Como tem sido tornado evidente e indesmentível, a Madeira de Miguel Albuquerque deixou de ser exemplo de gestão pública e afirmação autonómica para se tornar, perigosamente, num território onde prosperam negociatas, onde prolifera o compadrio, onde propaga o amiguismo e o onde o sucesso não depende do mérito, do trabalho ou da competência, mas das ligações ao poder e da proximidade ao círculo restrito que gravita em torno do presidente do governo regional.
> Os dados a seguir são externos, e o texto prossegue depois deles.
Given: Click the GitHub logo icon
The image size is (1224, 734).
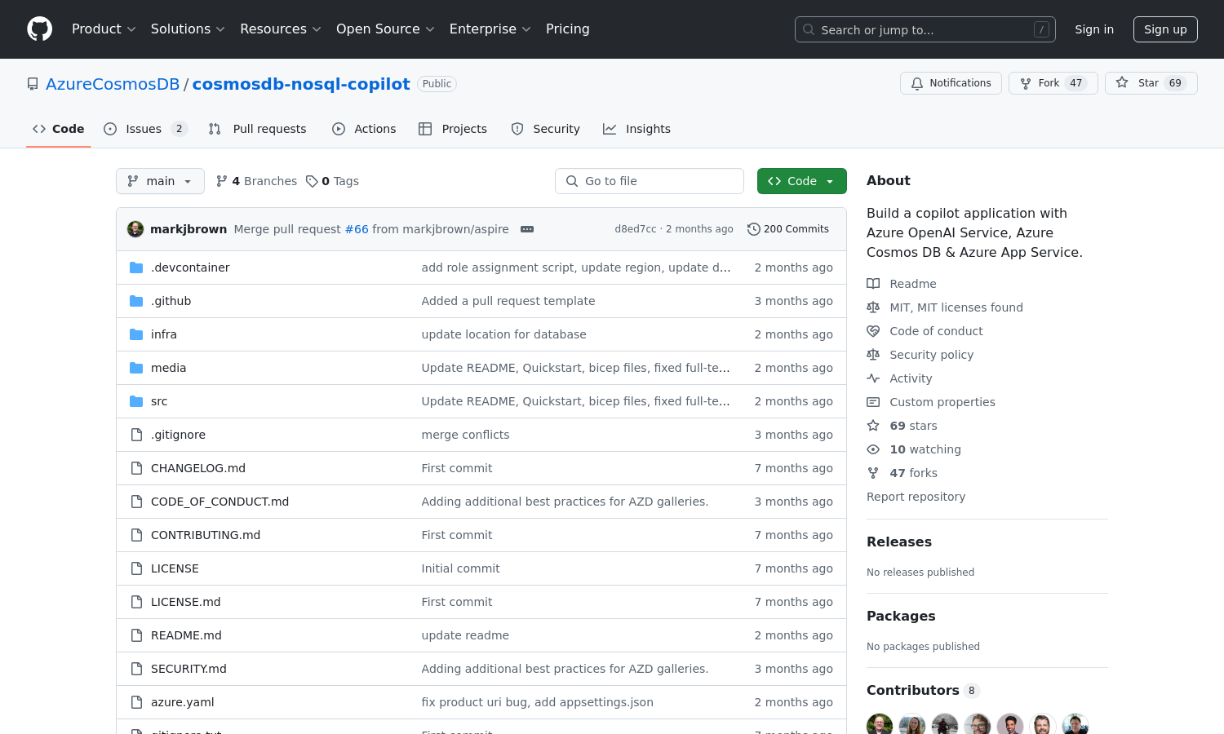Looking at the screenshot, I should 39,29.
Isto não é Autonomia, mas a captura do poder público por um sistema fechado, onde poucos beneficiam à custa de muitos serem empurrados para a estagnação, para a pobreza, e para o triste papel de pagadores da conta pública, sem receberem em troca oportunidades reais de progresso e afirmação.
Mais grave ainda, a Autonomia passou a ser confundida com corrupção. Aliás, a Região vive o embaraço de ter mais de uma dezena de actuais e antigos governantes constituídos arguidos em três processos diferentes, todos eles relacionados com abuso de poder e favorecimento indevido, formando um lamentável padrão que mancha instituições, descredibiliza as instituições públicas e compromete a credibilidade de um modelo que deveria servir o Povo, mas, na verdade, serve-se dele.
A tudo isto soma-se uma gestão política marcada pelo despesismo e pela opacidade, com milhões gastos em viagens, jantares e projectos de utilidade duvidosa, que contrastam penosamente com uma realidade social cada vez mais dura. Como demonstra a frieza dos números, temos quase duzentas pessoas a viver nas ruas do Funchal, mais de sete mil dependentes de ajuda alimentar e acima de vinte por cento da população a viver na pobreza. No entanto, o governo gasta mais de cento e vinte mil euros em viagens à Venezuela, mais de meio milhão num jantar nos Estados Unidos, três milhões numa lagoa privada e mais de setenta milhões em campos de golfe.
São estas as prioridades? E quem é que as sufragou?
Pouco a pouco, mas sem cessar, criou-se uma casta política e empresarial que vive de esquemas, enquanto a maioria enfrenta precariedade, salários baixos e dificuldades em aceder a habitação digna, mobilidade a preços decentes e cuidados de saúde eficazes. A Autonomia, tão nobre valor, que deveria ser instrumento de justiça, foi deturpada, vilipendiada, manietada e transformada num mecanismo de perpetuação de privilégios.
Urge romper com este ciclo! Pois, se há quem trate a Madeira como um feudo de um grupo fechado, que decide tudo em função dos seus interesses, há também um CHEGA que acredita que a Autonomia não é um negócio, nem um instrumento de enriquecimento, nem, tão pouco, um escudo para a impunidade – mas um direito dos madeirenses, que deve ser defendido com seriedade, transparência e sentido de responsabilidade. Estamos determinados a pôr fim a estes vícios e totalmente focamos em devolver a Autonomia ao seu propósito original: Servir o Povo!